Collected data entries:
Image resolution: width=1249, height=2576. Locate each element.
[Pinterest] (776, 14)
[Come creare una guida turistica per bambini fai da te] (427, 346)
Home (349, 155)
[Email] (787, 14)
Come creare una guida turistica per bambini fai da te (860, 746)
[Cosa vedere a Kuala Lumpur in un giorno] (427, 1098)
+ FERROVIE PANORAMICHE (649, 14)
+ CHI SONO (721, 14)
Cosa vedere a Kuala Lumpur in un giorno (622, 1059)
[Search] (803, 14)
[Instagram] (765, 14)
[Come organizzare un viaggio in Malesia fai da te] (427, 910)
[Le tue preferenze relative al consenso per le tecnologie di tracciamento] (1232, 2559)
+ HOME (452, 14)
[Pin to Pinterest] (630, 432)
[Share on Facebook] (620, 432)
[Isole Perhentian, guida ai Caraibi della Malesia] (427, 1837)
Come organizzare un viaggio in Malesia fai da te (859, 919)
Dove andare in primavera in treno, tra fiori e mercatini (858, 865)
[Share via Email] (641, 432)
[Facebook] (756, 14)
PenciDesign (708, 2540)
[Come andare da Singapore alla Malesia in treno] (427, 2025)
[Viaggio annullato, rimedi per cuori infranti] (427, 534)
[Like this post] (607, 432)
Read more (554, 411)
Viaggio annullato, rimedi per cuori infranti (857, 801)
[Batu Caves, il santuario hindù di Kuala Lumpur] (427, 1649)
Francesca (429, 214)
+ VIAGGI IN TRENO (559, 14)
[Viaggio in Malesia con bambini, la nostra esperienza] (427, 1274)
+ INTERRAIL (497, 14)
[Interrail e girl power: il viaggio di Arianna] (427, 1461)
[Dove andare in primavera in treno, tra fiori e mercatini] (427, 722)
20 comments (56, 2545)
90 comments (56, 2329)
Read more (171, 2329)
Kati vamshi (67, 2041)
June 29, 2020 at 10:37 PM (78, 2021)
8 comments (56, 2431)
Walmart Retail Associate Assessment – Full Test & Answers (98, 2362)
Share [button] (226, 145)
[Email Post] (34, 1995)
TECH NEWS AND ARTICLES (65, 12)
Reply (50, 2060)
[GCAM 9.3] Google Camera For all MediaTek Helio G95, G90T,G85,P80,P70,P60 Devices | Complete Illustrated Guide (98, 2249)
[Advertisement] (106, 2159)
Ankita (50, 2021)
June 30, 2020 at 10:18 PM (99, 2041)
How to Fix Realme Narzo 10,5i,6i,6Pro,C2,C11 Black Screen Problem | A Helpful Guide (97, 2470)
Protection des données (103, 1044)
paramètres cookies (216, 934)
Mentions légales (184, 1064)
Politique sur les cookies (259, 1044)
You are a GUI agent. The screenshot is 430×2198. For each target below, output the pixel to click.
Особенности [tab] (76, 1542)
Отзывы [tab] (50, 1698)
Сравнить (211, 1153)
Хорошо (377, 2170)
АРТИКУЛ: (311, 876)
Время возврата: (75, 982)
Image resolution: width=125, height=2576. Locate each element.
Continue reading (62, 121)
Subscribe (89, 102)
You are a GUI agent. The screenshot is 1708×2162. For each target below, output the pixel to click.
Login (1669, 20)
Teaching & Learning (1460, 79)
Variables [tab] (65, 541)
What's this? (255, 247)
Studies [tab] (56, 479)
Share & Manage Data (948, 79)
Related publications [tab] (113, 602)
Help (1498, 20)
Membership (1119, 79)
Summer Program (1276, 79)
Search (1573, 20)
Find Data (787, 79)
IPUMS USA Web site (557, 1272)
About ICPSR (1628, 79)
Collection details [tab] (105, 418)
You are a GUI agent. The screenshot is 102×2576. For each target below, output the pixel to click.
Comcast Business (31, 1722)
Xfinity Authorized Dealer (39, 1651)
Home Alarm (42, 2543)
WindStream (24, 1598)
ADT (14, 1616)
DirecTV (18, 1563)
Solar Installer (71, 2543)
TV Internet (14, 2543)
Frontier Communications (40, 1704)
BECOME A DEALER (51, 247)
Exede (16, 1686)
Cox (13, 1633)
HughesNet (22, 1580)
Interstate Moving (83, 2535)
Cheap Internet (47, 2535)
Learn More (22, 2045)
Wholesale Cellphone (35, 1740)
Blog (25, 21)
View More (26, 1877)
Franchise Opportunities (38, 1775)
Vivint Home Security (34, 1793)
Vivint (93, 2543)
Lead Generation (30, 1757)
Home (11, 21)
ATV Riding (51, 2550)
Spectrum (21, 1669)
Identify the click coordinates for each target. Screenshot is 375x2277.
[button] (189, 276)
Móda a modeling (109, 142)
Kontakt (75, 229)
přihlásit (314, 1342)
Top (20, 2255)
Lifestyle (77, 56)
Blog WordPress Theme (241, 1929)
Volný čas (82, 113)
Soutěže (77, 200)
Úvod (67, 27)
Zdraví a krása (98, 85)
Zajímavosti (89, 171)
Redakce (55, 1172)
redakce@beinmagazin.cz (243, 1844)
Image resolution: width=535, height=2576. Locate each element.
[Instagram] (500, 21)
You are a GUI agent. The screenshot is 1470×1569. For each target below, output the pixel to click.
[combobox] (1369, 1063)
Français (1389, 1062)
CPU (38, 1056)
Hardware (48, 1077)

• EXERCISE: In the records above, find the line containing "Walmart Retail Associate" and restate word for word every line from the first through that one.

• SOLUTION FOR THIS TASK:
Image resolution: width=1249, height=2576. Locate each element.
[Pinterest] (776, 14)
[Come creare una guida turistica per bambini fai da te] (427, 346)
Home (349, 155)
[Email] (787, 14)
Come creare una guida turistica per bambini fai da te (860, 746)
[Cosa vedere a Kuala Lumpur in un giorno] (427, 1098)
+ FERROVIE PANORAMICHE (649, 14)
+ CHI SONO (721, 14)
Cosa vedere a Kuala Lumpur in un giorno (622, 1059)
[Search] (803, 14)
[Instagram] (765, 14)
[Come organizzare un viaggio in Malesia fai da te] (427, 910)
[Le tue preferenze relative al consenso per le tecnologie di tracciamento] (1232, 2559)
+ HOME (452, 14)
[Pin to Pinterest] (630, 432)
[Share on Facebook] (620, 432)
[Isole Perhentian, guida ai Caraibi della Malesia] (427, 1837)
Come organizzare un viaggio in Malesia fai da te (859, 919)
Dove andare in primavera in treno, tra fiori e mercatini (858, 865)
[Share via Email] (641, 432)
[Facebook] (756, 14)
PenciDesign (708, 2540)
[Come andare da Singapore alla Malesia in treno] (427, 2025)
[Viaggio annullato, rimedi per cuori infranti] (427, 534)
[Like this post] (607, 432)
Read more (554, 411)
Viaggio annullato, rimedi per cuori infranti (857, 801)
[Batu Caves, il santuario hindù di Kuala Lumpur] (427, 1649)
Francesca (429, 214)
+ VIAGGI IN TRENO (559, 14)
[Viaggio in Malesia con bambini, la nostra esperienza] (427, 1274)
+ INTERRAIL (497, 14)
[Interrail e girl power: il viaggio di Arianna] (427, 1461)
[Dove andare in primavera in treno, tra fiori e mercatini] (427, 722)
20 comments (56, 2545)
90 comments (56, 2329)
Read more (171, 2329)
Kati vamshi (67, 2041)
June 29, 2020 at 10:37 PM (78, 2021)
8 comments (56, 2431)
Walmart Retail Associate Assessment – Full Test & Answers (98, 2362)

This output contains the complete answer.